# Hougham battery dressing station, Dover, December '15



## zender126 (Oct 18, 2016)

This was the last stop on a day out in Dover back in December, after seeing some awesome reports I had to go and see the place for myself! After scrambling around in the bushes (whilst it rained hard and was dark) we finally found the way in but didnt have long to spend here so my photos were all a bit rushed, I keep meaning to go back again but I've no idea what the current state of access is.

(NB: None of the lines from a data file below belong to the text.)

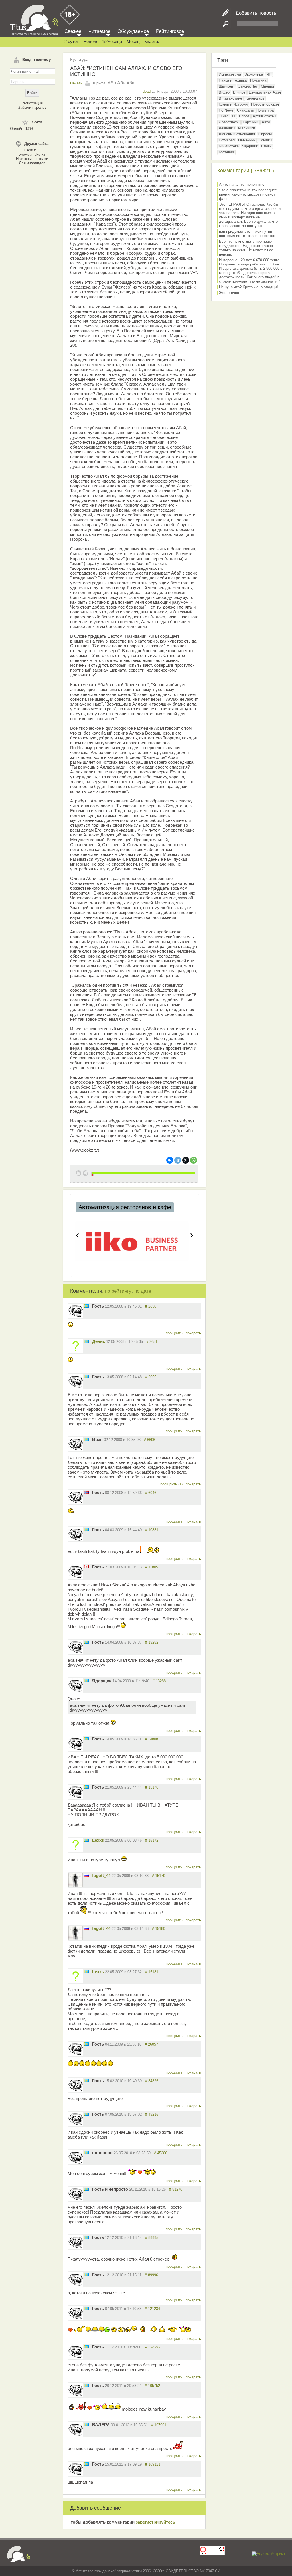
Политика (258, 80)
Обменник (246, 140)
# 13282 (151, 1642)
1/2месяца (112, 41)
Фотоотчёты (229, 122)
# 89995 (151, 2237)
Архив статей (264, 116)
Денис (98, 1341)
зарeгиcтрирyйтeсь (155, 2522)
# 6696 (149, 1440)
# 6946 (150, 1493)
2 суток (71, 41)
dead (147, 91)
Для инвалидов (32, 163)
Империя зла (230, 74)
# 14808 (151, 1739)
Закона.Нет (247, 86)
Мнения (267, 86)
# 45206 (160, 2153)
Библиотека (229, 146)
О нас (224, 116)
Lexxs (98, 1840)
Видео (224, 92)
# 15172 (151, 1840)
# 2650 (150, 1306)
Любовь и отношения (237, 134)
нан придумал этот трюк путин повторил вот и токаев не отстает (248, 233)
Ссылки (265, 140)
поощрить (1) (172, 1484)
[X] (185, 1160)
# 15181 (151, 1972)
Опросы (265, 134)
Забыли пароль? (32, 107)
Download (227, 140)
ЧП (268, 74)
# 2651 (151, 1341)
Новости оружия (265, 104)
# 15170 (151, 1787)
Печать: (77, 83)
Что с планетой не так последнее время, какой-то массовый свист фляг (248, 194)
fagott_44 (101, 1875)
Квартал (152, 41)
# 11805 (151, 1567)
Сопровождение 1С (105, 1207)
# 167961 (158, 2425)
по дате (142, 1291)
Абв (112, 83)
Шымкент (227, 86)
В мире (239, 92)
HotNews (226, 110)
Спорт (244, 116)
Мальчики (246, 128)
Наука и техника (233, 80)
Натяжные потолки (32, 159)
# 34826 (151, 2081)
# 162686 (152, 2347)
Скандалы (245, 110)
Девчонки (227, 128)
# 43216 (151, 2114)
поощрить (175, 1333)
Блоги (266, 146)
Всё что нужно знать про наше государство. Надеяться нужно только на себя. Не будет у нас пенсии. (246, 247)
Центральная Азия (265, 92)
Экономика (253, 74)
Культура (79, 59)
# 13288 (159, 1681)
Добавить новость (253, 13)
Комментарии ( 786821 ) (245, 170)
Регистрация (32, 103)
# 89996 (151, 2275)
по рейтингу (118, 1291)
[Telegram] (177, 1160)
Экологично (229, 293)
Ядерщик (250, 146)
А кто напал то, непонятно (241, 184)
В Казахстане (230, 98)
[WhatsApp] (193, 1160)
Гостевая (226, 152)
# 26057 (151, 2044)
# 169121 (152, 2464)
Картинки (250, 122)
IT (234, 116)
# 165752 (152, 2386)
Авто (266, 122)
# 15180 (158, 1928)
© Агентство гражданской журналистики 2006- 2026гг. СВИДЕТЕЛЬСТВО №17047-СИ (146, 2571)
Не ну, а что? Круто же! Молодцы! (248, 287)
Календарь (255, 98)
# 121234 (152, 2309)
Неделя (90, 41)
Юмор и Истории (233, 104)
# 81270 (175, 2189)
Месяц (133, 41)
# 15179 (158, 1876)
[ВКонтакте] (169, 1160)
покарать (193, 1333)
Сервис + (32, 150)
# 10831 (151, 1530)
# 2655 (150, 1377)
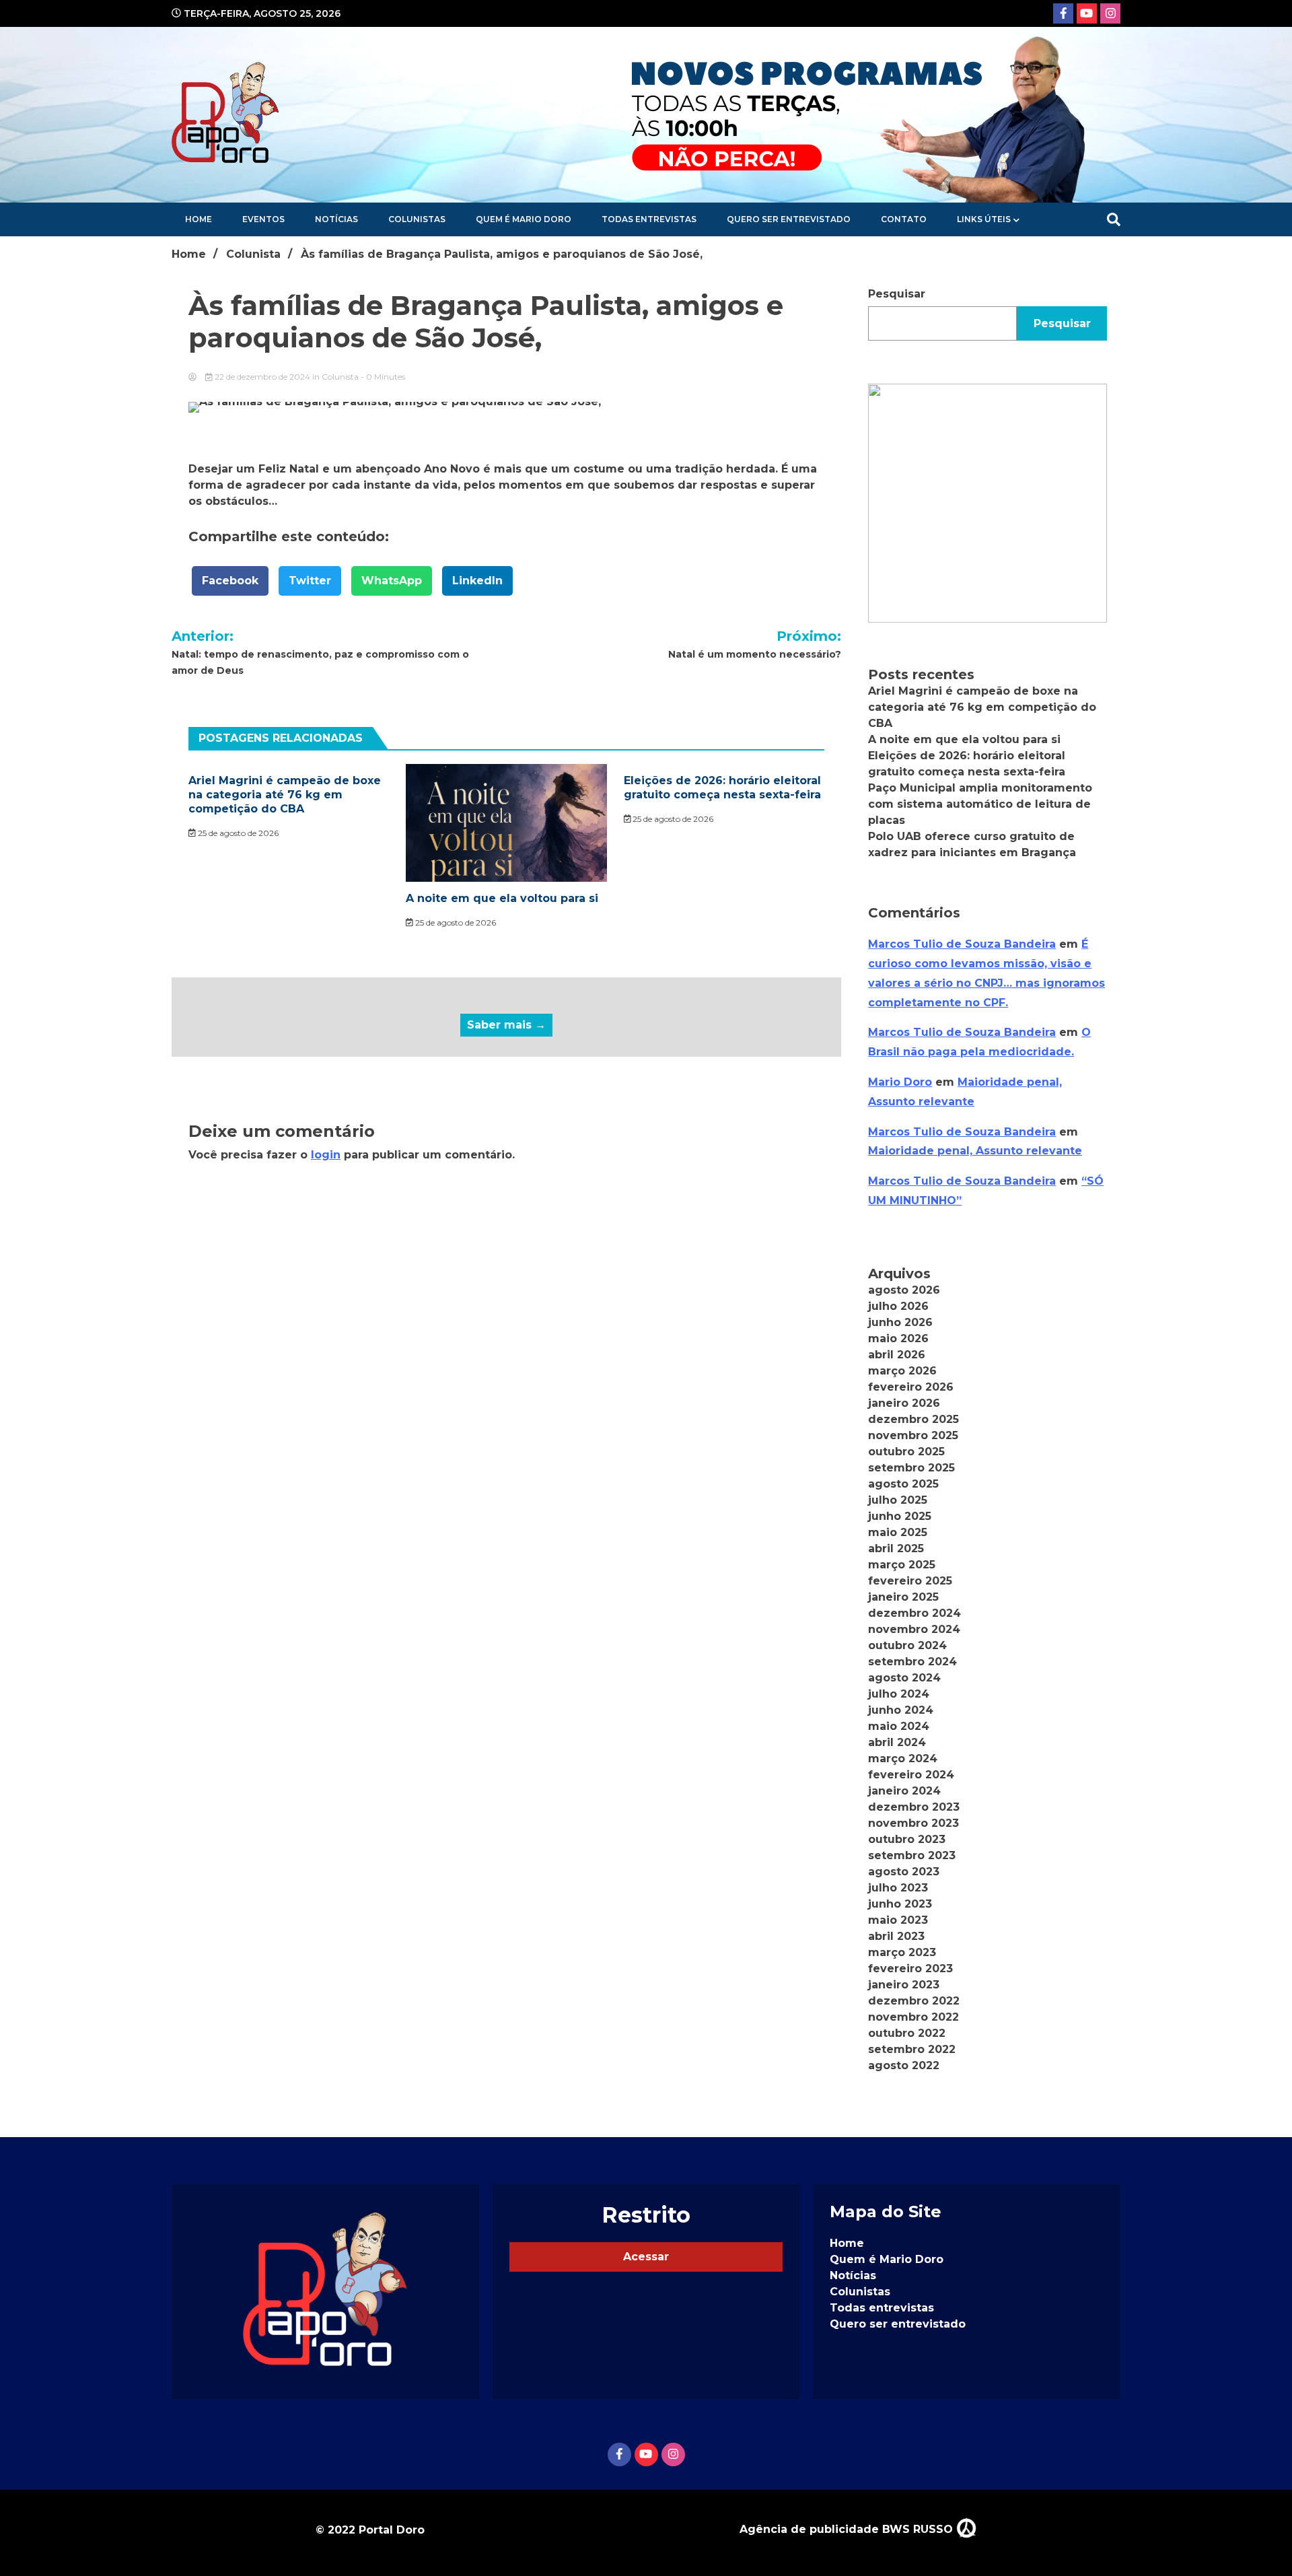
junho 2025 (899, 1516)
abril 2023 (896, 1936)
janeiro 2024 (904, 1790)
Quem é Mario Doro (523, 219)
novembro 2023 (913, 1823)
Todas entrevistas (649, 219)
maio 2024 (898, 1726)
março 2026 (902, 1370)
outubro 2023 (906, 1839)
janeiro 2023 (903, 1984)
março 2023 (902, 1952)
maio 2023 (898, 1920)
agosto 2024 (904, 1677)
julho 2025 (897, 1500)
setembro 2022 (912, 2049)
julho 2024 (898, 1693)
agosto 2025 (903, 1483)
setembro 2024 (912, 1661)
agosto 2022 (903, 2065)
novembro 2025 (913, 1435)
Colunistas (416, 219)
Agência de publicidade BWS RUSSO (848, 2529)
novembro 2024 (914, 1629)
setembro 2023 (912, 1855)
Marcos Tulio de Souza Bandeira (962, 944)
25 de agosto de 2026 (237, 833)
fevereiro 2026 (911, 1387)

Hougham battery was built in 1941, had 3 concrete emplacements each with an 8" naval gun and magazines underneath. The Dressing station was built underground in the same style as other Dover deep shelters except this one had a very long inclined entrance at quite a shallow angle, probably for easier access for casualties. One of the other two steeper entrances had steps and also a smooth concrete ramp (maybe also for hoisting stretchers up and down).
Some of the site was buried using spoil from an aborted cross channel tunnel attemptin the 70's. The road has been widened a lot over the years so this has encroached on the site too. The gun positions are gone but the odd magazine is accessible, as are the observation post, plotting room and other surface buildings but they are on the other side of the very busy road.
The main tunnel was the most impressive feature here, it was dead straight and not far off 100 metres long!

inclined entrance tunnel



















Main tunnel















remains of toilet cubicles



Blocked entry tunnel, this one seemed very steep






Cheers for looking


----------



## Wrench (Oct 18, 2016)

Bloody splendid pics. 
Like this place lots


----------



## smiler (Oct 18, 2016)

That is darn good, the last shot made me chuckle, Sound Job, Many Thanks,


----------



## HughieD (Oct 18, 2016)

Tidy set there!


----------



## oldscrote (Oct 18, 2016)

Lovely stuff zender.There's a whole rake of historical stuff about the battery here

Hougham 8" Battery, Dover


----------



## Sam Haltin (Oct 19, 2016)

Nicely done. A fair bit of history here.


----------



## SlimJim (Oct 19, 2016)

Decent spot is this. Lol at the gift shop sign...Dover tour bus humour


----------



## Mikeymutt (Oct 19, 2016)

That was really interesting.great pics too


----------



## flyboys90 (Oct 19, 2016)

Amazing condition of the corrugated cladding in fact it all looks pretty good.Nice one thanks for showing.


----------



## The Wombat (Oct 19, 2016)

Very nice photos. 
Thanks for sharing


----------



## Newage (Oct 19, 2016)

Cracking set of pictures, the last one is epic.

Cheers newage


----------